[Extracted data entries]
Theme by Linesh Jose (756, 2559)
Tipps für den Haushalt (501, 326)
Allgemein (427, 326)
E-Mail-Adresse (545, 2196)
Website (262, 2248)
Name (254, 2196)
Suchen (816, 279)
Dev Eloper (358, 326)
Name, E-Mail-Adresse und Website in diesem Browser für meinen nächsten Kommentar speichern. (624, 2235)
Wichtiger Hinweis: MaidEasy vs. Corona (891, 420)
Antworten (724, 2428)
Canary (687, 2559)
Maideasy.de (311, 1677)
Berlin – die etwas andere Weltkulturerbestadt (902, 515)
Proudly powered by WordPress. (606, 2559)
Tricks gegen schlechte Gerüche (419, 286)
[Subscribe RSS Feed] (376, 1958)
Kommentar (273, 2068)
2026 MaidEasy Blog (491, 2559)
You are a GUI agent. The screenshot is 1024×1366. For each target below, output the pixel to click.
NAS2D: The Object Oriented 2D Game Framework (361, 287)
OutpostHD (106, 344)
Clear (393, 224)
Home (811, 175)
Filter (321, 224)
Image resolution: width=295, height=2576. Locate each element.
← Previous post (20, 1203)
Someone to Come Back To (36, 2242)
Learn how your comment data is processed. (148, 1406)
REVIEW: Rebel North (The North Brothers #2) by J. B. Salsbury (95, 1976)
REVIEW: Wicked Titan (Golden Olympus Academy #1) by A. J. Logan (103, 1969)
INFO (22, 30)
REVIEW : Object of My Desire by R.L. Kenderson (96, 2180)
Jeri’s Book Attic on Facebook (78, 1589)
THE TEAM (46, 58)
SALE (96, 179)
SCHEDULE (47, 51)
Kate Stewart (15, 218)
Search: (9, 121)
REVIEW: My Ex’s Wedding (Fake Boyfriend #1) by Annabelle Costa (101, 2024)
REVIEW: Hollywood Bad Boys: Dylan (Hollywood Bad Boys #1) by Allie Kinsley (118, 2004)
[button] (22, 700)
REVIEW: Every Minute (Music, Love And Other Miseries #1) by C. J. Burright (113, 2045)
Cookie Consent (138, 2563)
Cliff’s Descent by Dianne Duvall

### [What you will do]
All lines from the one containing "Search: (9, 121)" through the end of the records, both ends included, are to be quoted exactly; please add nothing else.

### [Exercise result]
Search: (9, 121)
REVIEW: My Ex’s Wedding (Fake Boyfriend #1) by Annabelle Costa (101, 2024)
REVIEW: Hollywood Bad Boys: Dylan (Hollywood Bad Boys #1) by Allie Kinsley (118, 2004)
[button] (22, 700)
REVIEW: Every Minute (Music, Love And Other Miseries #1) by C. J. Burright (113, 2045)
Cookie Consent (138, 2563)
Cliff’s Descent by Dianne Duvall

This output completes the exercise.